Psoriasis is a common skin condition that involves skin cells reproducing too quickly in certain areas of the skin. This results in thickened patches of skiin whire are red and dry and covered in whitish scales.
The medical division of labour within the Heath Service works, for the most
part, pretty well. The GP and hospital consultant have complementary roles –
the former providing personalised "holistic" care and the latter
the specialist knowledge to sort out complex problems.
Still there is always the danger of falling between the two proverbial stools
when the GP, presuming the specialist has everything in hand, does not take
an active interest, to his patient's disadvantage. This is a particular
hazard for chronic conditions for which there is no definitive cure but a
host of options.
"I have suffered with psoriasis since a cricket-ball accident when aged
14," writes a 64-year-old reader from Surrey. Since then, he has tried
the full gamut of emollients, moisturisers, coal-tar preparations, topical
steroids, the vitamin D derivative Calcipotriol and two lots of 28 sessions
of ultraviolet (UV) light therapy.
Over the years, his family doctor has not been much involved beyond issuing
repeat prescriptions, but a recent visit to his hospital specialist had a
most surprising outcome. She was keen to give him yet another protracted
session of UV light therapy but then asked almost incidentally whether in
the previous 50 years he had ever tried a cheap and simple preparation
combining a steroid cream and salicylic acid (as found in aspirin) called
Diprosalic.
No, he had not – but within a fortnight of two daily applications his "peeling
wallpaper" had vanished. Large areas on his thighs and buttocks and the
patches on his elbows and elsewhere "have converted almost to a natural
skin colour that is perfectly smooth".
He wondered, naturally enough, how many others like himself just bounce along
to discover almost by accident the definitive remedy for their ailment.

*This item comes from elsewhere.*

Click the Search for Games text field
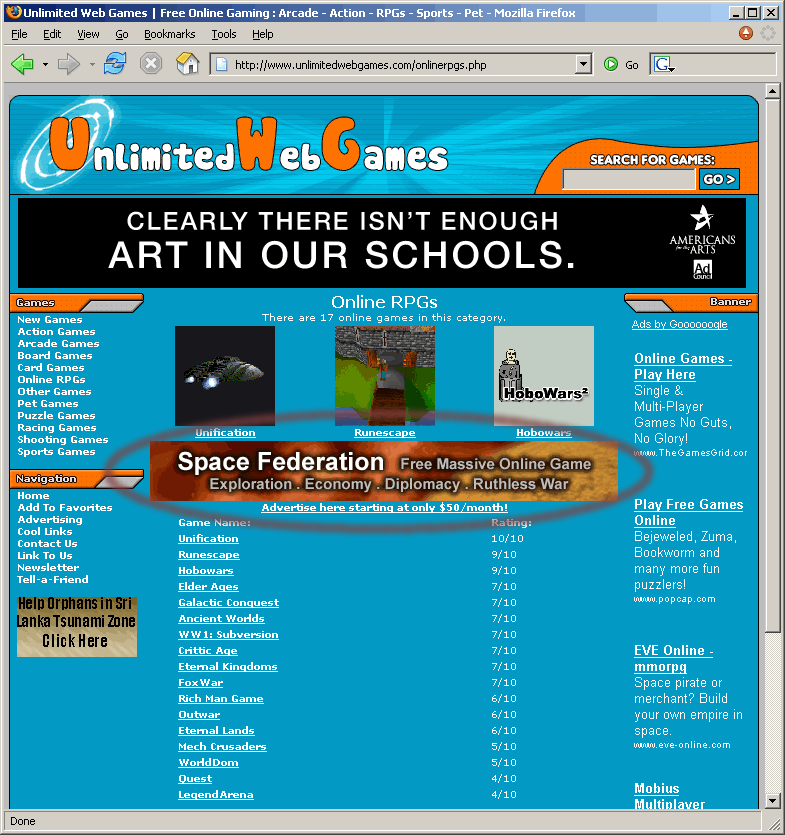The width and height of the screenshot is (785, 835). click(628, 180)
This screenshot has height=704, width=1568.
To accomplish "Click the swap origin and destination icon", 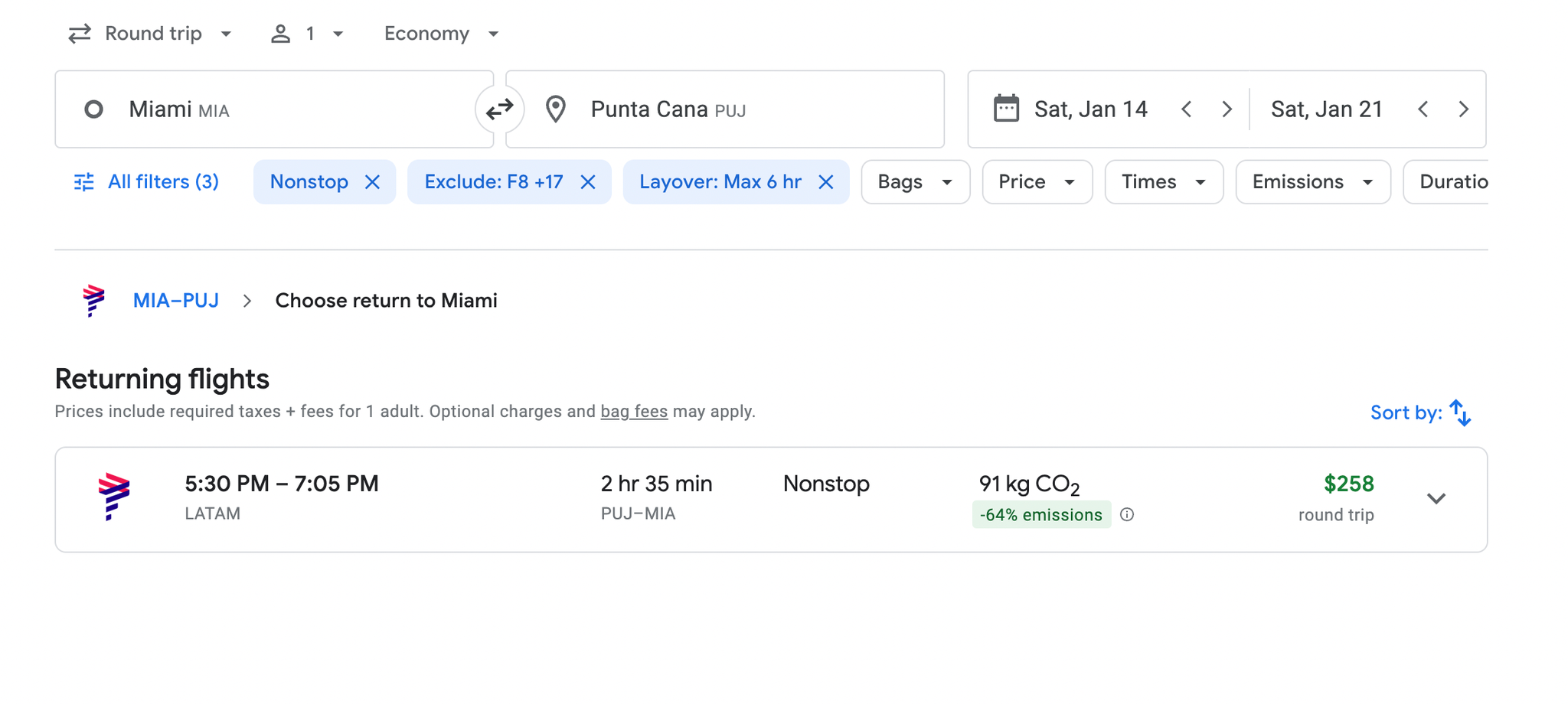I will (x=499, y=109).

The fresh walnut season has arrived to coincide with a report that just a
handful a day can usefully lower the cholesterol level – which must be
preferable to taking statins for life.
Dr Joan Sabata, of the University of California, writing in the Archives of
Internal Medicine, attributes the effects to a high concentration of omega-3
fatty acids. This also accounts for their supposed value as a "brain
food" – whose appearance the nuts themselves so closely resemble – in
conformity with the medieval doctrine of "signatures".
Further, as previously commented on in this column, walnuts can triple the
amount of melatonin in the blood, ensuring for a reader from Cheshire six
hours of uninterrupted sleep at night, and the further serendipitous benefit
of transforming her previous brittle nails into powerful talons. And if that
were not enough, Dr Paul Davis, also from the University of California,
reports that, at least in mice, walnuts slow the growth of cancers of the
prostate.
That is a lot of health claims for just one type of nut – posing yet again the
profound question why every type of fruit and plant should be a unique
chemical factory whose many diverse products are so beneficial to ourselves.
This week's conundrum comes courtesy of Mrs W L of Suffolk, "an active
70-year-old woman in reasonable health", were it not that most
evenings, around 6pm, she develops burning, red-hot ears that last for up to
a couple of hours.
"The area above my ears feels swollen, and then they turn bright red and
become very painful," she writes. "At times, the pressure of my
lightweight glasses becomes unbearable." This has been going on for
over a year and "no doctor has been able to offer a solution".